Bunun yanı sıra, “Benim medyam, benim gazetecilerim” gibi bir algının yaratılması İmamoğlu’nun objektif ve şeffaf bir liderlik sergilemesi gereken dönemde, siyasi itibarını zedeleyecektir. İmamoğlu’nun, hem medyanın kendi lehine kullanıldığı algısından kaçınması, hem de kamu kaynaklarının kullanımı konusunda daha titiz davranması gerekiyor. Böylece hem savurganlık eleştirilerini bertaraf eder hem de kamu kaynaklarını sorumlu bir şekilde kullanma yönündeki kararlılığını gösterebilir. Bu, İmamoğlu’nun 2028’e kadar sürecek olan siyasi mücadelesinde daha güçlü ve meşru bir konumda olmasını sağlayabilir ve seçmen nezdinde haklı çıkmasına yardımcı olabilir.

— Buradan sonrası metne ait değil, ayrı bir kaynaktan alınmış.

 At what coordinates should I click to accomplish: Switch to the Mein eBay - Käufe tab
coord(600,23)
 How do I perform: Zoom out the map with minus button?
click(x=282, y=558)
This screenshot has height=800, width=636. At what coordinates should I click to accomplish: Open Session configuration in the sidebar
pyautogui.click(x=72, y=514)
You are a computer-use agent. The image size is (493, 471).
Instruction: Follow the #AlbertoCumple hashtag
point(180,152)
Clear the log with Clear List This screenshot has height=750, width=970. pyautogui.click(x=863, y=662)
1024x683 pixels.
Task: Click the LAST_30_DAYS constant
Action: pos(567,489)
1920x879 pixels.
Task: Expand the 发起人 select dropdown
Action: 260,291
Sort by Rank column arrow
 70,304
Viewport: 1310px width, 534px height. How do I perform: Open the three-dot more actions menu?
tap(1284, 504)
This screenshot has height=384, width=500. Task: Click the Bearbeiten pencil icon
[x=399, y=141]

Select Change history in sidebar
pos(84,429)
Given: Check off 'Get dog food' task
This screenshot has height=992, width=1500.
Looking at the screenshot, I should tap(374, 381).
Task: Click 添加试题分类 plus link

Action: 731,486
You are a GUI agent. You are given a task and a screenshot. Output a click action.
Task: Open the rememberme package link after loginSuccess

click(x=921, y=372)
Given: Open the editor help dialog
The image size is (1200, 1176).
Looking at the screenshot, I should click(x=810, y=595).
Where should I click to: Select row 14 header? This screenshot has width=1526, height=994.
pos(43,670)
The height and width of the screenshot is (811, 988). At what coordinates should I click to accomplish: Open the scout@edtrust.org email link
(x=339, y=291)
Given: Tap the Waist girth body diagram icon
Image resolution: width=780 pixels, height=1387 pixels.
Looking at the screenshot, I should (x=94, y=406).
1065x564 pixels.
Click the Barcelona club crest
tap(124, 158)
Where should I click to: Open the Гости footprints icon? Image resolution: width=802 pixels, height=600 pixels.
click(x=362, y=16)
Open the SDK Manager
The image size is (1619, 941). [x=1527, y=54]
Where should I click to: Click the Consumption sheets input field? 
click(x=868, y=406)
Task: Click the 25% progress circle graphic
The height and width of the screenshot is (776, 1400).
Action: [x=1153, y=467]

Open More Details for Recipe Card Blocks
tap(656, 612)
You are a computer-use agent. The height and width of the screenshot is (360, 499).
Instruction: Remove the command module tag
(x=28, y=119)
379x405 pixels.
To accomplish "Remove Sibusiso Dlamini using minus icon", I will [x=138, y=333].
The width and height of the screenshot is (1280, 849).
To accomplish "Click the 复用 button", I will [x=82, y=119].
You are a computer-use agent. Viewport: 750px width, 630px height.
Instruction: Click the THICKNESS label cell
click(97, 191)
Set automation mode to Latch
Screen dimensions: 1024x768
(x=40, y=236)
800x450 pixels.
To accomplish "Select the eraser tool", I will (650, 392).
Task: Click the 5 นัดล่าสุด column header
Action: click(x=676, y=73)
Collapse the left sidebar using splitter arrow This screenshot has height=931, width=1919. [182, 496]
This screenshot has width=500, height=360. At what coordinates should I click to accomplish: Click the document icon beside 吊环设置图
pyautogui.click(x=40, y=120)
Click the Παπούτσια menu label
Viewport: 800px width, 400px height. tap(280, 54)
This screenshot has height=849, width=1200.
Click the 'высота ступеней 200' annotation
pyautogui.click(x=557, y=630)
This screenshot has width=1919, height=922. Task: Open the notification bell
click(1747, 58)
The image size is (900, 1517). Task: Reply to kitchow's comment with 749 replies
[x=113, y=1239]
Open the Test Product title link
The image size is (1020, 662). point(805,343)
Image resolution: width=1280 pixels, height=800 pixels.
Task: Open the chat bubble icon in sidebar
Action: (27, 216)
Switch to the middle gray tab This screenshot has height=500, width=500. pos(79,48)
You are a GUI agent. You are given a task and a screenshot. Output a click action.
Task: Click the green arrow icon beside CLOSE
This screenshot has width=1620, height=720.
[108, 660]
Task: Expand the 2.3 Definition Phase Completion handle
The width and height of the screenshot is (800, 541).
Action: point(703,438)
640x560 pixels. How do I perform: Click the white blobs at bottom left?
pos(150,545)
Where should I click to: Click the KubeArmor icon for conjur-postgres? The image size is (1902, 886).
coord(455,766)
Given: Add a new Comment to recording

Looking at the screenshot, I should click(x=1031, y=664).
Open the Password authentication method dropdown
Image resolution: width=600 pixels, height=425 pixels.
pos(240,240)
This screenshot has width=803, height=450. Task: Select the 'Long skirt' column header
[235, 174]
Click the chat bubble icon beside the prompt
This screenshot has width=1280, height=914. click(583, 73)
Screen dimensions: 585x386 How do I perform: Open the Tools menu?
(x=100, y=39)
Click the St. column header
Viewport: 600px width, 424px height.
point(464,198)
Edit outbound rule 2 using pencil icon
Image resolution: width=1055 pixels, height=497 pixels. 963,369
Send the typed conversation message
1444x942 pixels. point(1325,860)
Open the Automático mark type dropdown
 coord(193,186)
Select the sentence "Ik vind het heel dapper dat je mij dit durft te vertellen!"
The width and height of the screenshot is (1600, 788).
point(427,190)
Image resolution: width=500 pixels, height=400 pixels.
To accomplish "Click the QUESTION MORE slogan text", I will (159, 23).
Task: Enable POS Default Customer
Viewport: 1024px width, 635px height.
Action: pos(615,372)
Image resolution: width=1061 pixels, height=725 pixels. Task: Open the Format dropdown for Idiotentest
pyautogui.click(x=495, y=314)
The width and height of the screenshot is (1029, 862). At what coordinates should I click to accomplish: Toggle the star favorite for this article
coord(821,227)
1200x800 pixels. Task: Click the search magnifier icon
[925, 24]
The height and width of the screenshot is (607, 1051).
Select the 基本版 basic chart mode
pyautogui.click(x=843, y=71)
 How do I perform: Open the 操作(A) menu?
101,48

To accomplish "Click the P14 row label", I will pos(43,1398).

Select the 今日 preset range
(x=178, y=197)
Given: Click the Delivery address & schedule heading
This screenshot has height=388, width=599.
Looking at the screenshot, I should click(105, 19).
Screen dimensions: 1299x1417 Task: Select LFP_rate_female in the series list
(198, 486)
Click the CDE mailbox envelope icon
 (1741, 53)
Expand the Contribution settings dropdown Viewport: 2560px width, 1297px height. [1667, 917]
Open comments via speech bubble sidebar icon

İmamoğlu’nun İtalya gezisinin bir başka anlamı ve mesajı da; bunun bir yandan iktidara, bir yandan da Özgür Özel’e karşı bir meydan okuma olarak okunabilmesidir. Roma gezisi aslında, “Ben buradayım ve 2028’e hazırlanıyorum” mesajı veriyor ve İmamoğlu’nun liderlik iddiasını pekiştiriyor.
İmamoğlu’nun Roma gezisi, İstanbul’un meydanlarını aşan bir vizyonun işareti olarak, Türk siyasetinin karmaşık sahnesinde hem bir meydan okuma hem de bir liderlik beyanı olarak yorumlanabilir. Bu, İmamoğlu’nun sadece mevcut tartışmalara değil, Türkiye’nin geleceğine de seslenişidir.
İmamoğlu, siyasi kariyerinde geriye adım atmadan, sürekli ileriye yönelik hamleler yapıyor. İlk İstanbul Büyükşehir Belediye Başkanı seçildiği tarihten itibaren aslında cumhurbaşkanı adaylığı yoluna girmişti. İkinci kez İstanbul’u çok güçlü bir şekilde kazanarak bu iddiasını pekiştirmiş oldu. İmamoğlu, aynı zamanda Özgür Özel’in kurultayda genel başkanlık koltuğuna oturmasına önemli ölçüde katkı sağlayarak, partideki etkisini ve liderlik pozisyonunu da güçlendirdi. Bu süreçte adım adım ilerleyen İmamoğlu, Türk siyasetinde giderek daha belirgin bir figür haline gelmekte ve gelecek hedeflerine kararlı adımlarla yürümektedir.
Ne de olsa liderlik yarışı sadece koltuklar arası bir geçiş değil, aynı zamanda idealler ve vizyonlar arası bir mücadeledir.